DATA UNDER STUDY —
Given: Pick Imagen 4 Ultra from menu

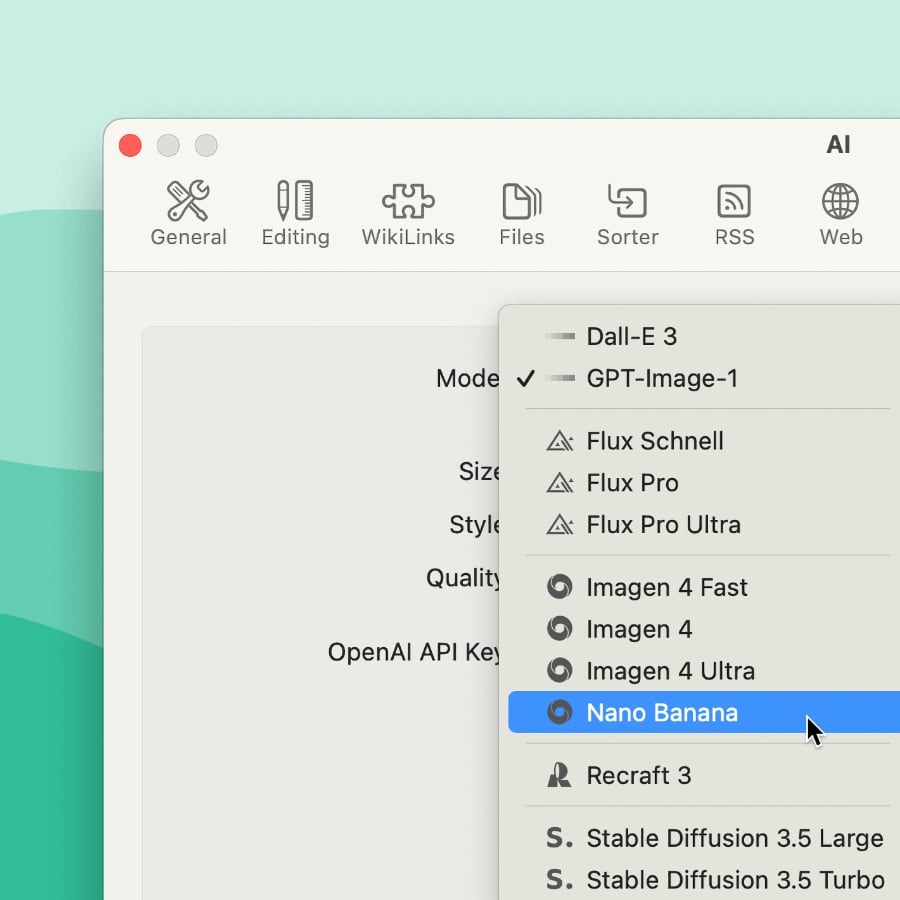Looking at the screenshot, I should pos(670,671).
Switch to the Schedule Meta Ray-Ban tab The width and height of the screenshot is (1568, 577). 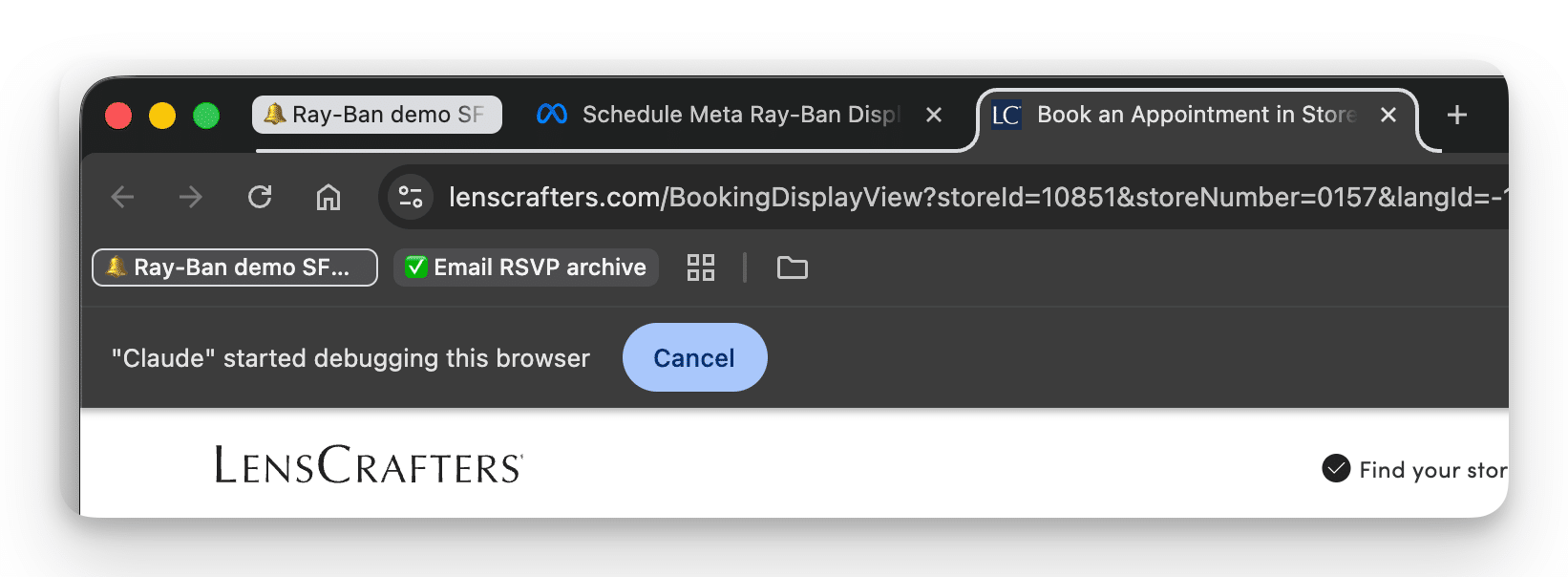[726, 115]
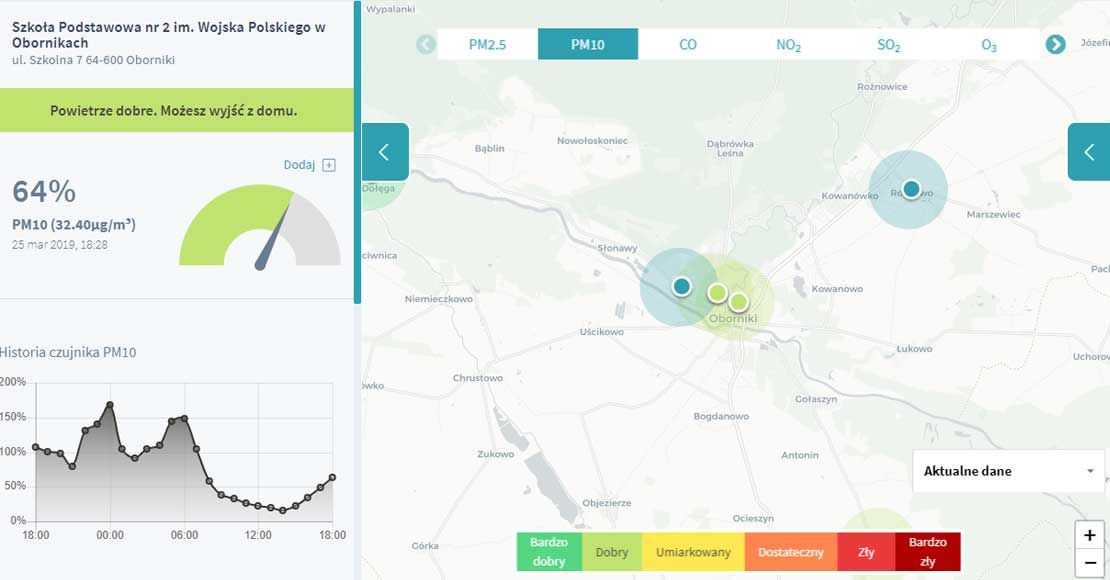Screen dimensions: 1110x580
Task: Click the Dodaj link
Action: click(299, 165)
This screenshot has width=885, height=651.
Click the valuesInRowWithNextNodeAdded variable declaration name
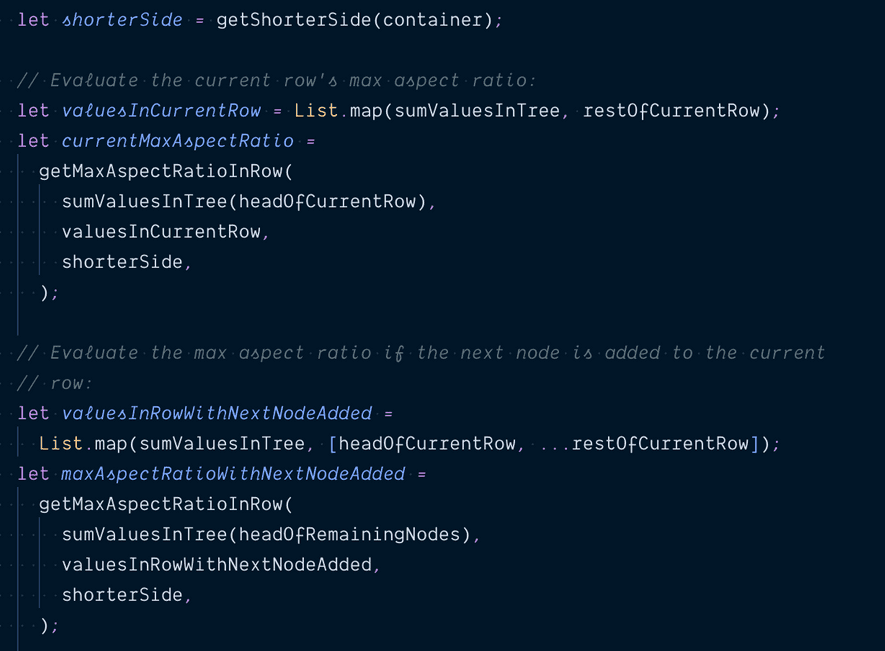[216, 413]
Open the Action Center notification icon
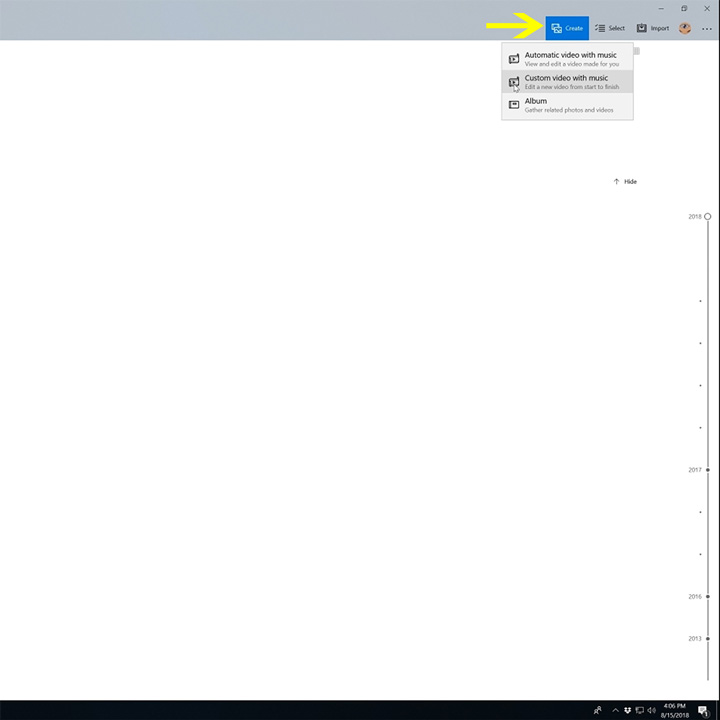 (703, 710)
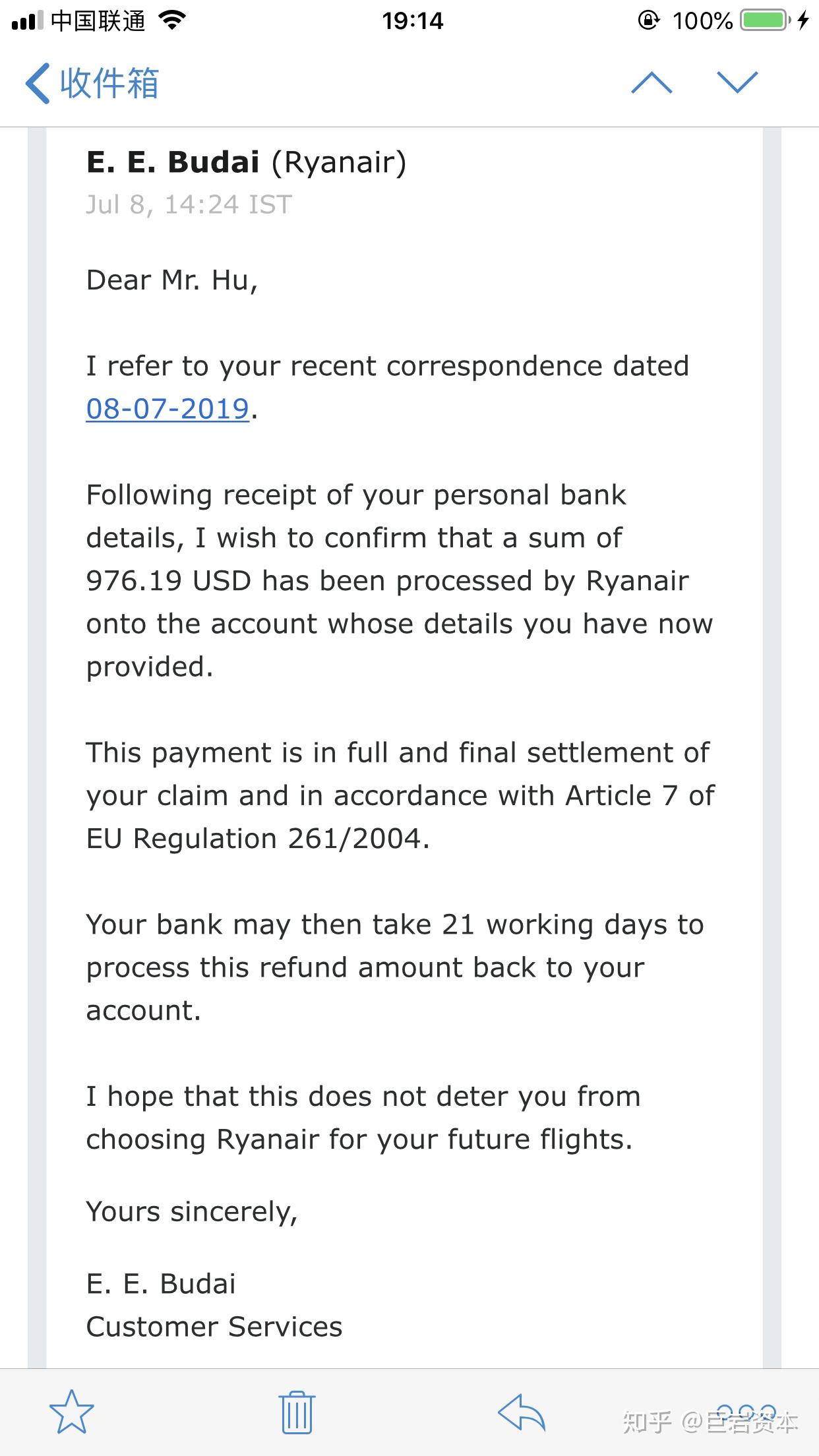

EXERCISE PROMPT — Beginning with the line with "This screenshot has width=885, height=651.", repeat the entries above exactly, up to and including the last line, leaving out pictures.

RESULT —
This screenshot has width=885, height=651.
Click the valuesInRowWithNextNodeAdded variable declaration name
[216, 413]
Open the Action Center notification icon
 (703, 710)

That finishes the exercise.